Emerald Jett’s story started as a theme song and was inspired by shows like Living Single, Broad City, Star Trek: Deep Space Nine, and Flight of the Conchords. She was a weirdo Black girl like me but with powers. I wanted to flesh out her musical world but never had the time. In 2019, everything changed. I was in a car accident and suffered from intense neck, shoulder, and back pain, making it impossible to go on my tour for my third album, Ancient Mahogany Gold. I was devastated. I didn’t know then, but that would be my last chance at touring for years to come.

During lockdown, I got an email from the 5th Avenue Theater about an opportunity to compose for a one-woman show. There it was again, storytelling calling me in a new format. I took the gig and asked to be on the list for more opportunities like that. 

A few months later, I heard they were accepting submissions for First Draft, a musical development program that supports new plays from marginalized communities. Emerald Jett’s time had come. I knew for sure her story would be a quirky musical about someone who needed a change as desperately as I did with a sci-fi funk twist. I was accepted into the program and received guidance, funding, and script readings with a cast. It was life-changing.

I’m hosting my first public Seattle reading of Emerald Jett on August 9 at the Northwest Film Forum as part of my 10 Years of SassyBlack celebration. Producing a musical is expensive, so I’m creating new ways to bring it to life while I continue to revise the script and fundraise.

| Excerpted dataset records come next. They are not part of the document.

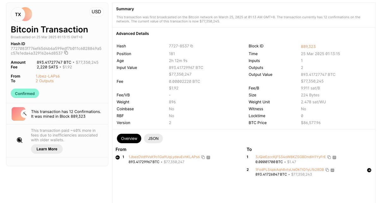The image size is (379, 203).
Task: Show QR code for 1FodPLS4pk output address
Action: coord(332,170)
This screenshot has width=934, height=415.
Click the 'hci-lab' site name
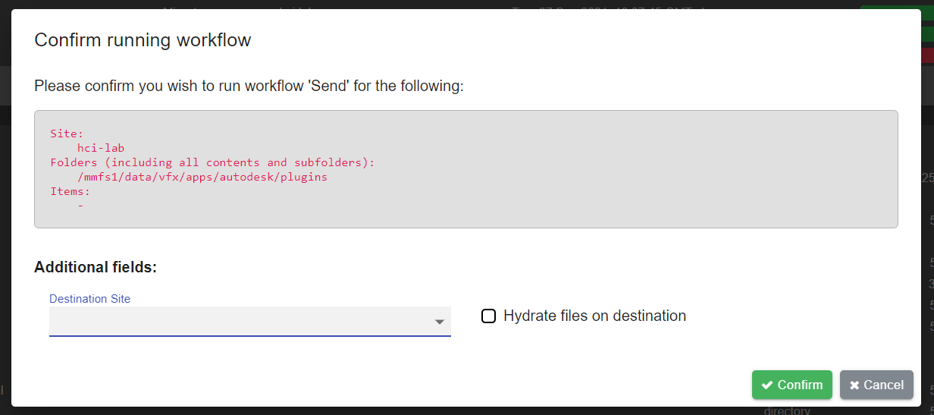[x=100, y=148]
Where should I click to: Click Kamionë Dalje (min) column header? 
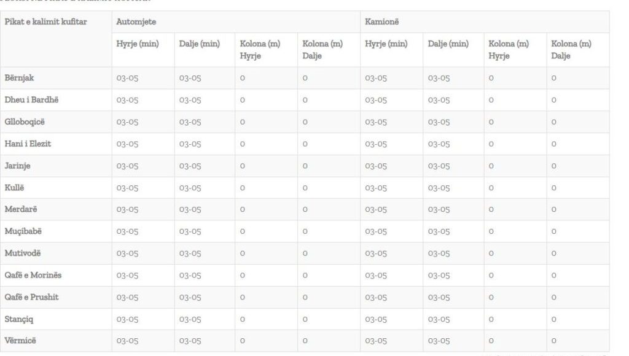coord(448,44)
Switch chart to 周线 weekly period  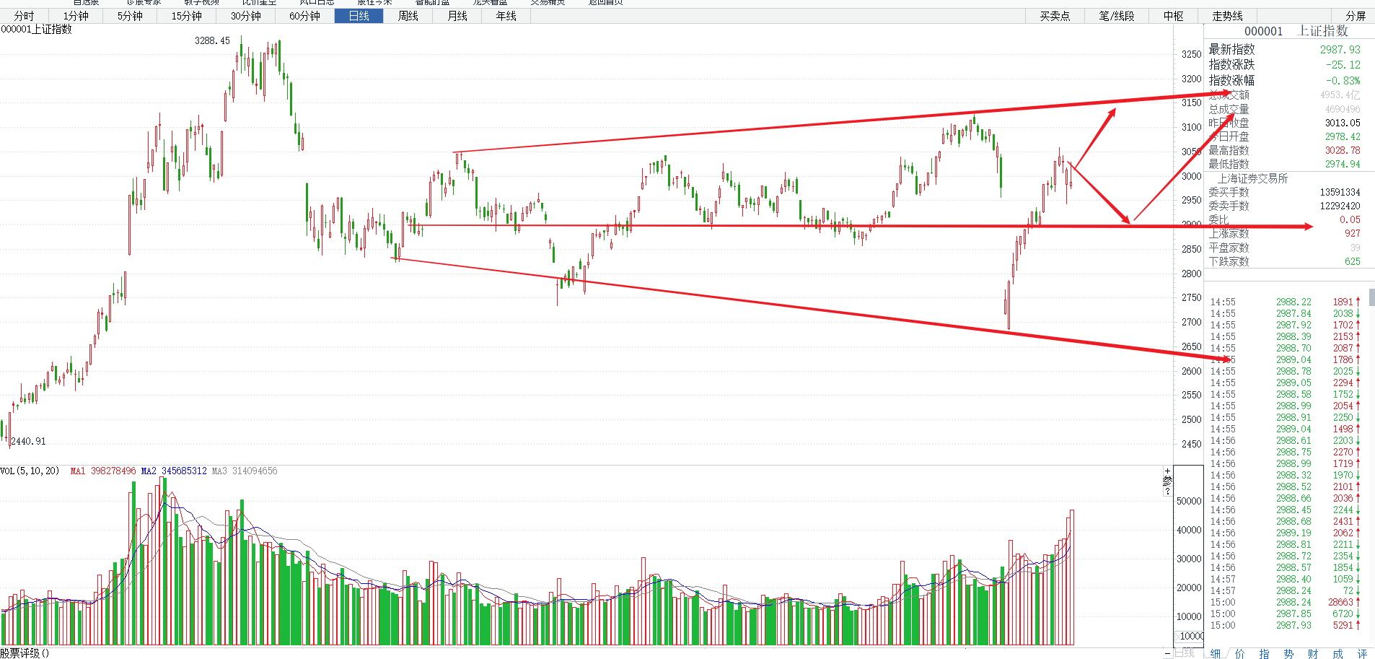pos(408,16)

These past 10 years have been a huge shift in the way that I work, create, love, and live. Growing out of my overly excited, fast-paced self into a more aware, focused, and well-positioned artist has been exhausting. I’m still feeling the growing pains, and I don’t think those feelings will ever go away if I do it right. Through writing and composing projects like Emerald Jett, I can get to the core of my feelings and be more present. I learned to cherish my uniqueness and use it as a superpower. The things that made me an outsider also shaped my artistry and gave me the courage to be SassyBlack and, more importantly, myself.